■ Pixel coordinate grounding data ■
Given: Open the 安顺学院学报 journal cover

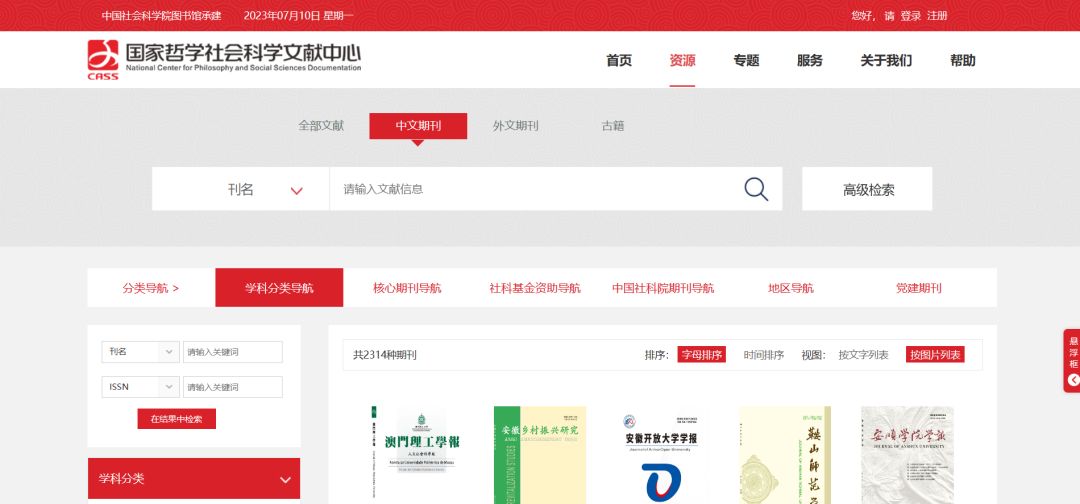Looking at the screenshot, I should click(907, 455).
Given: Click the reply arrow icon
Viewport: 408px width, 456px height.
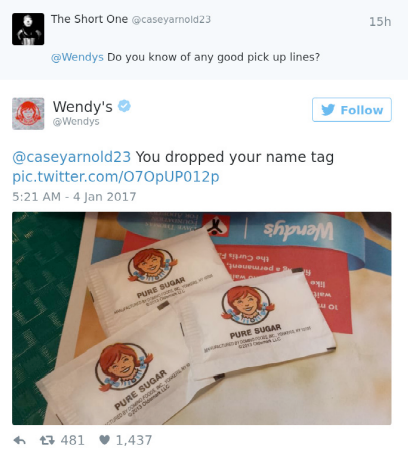Looking at the screenshot, I should coord(20,441).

■ Work instructions ■
Print the records above exactly, minus pictures.

■ Task answer ■
Given: Open the 安顺学院学报 journal cover

Looking at the screenshot, I should click(907, 455).
Given: Click the reply arrow icon
Viewport: 408px width, 456px height.
Looking at the screenshot, I should coord(20,441).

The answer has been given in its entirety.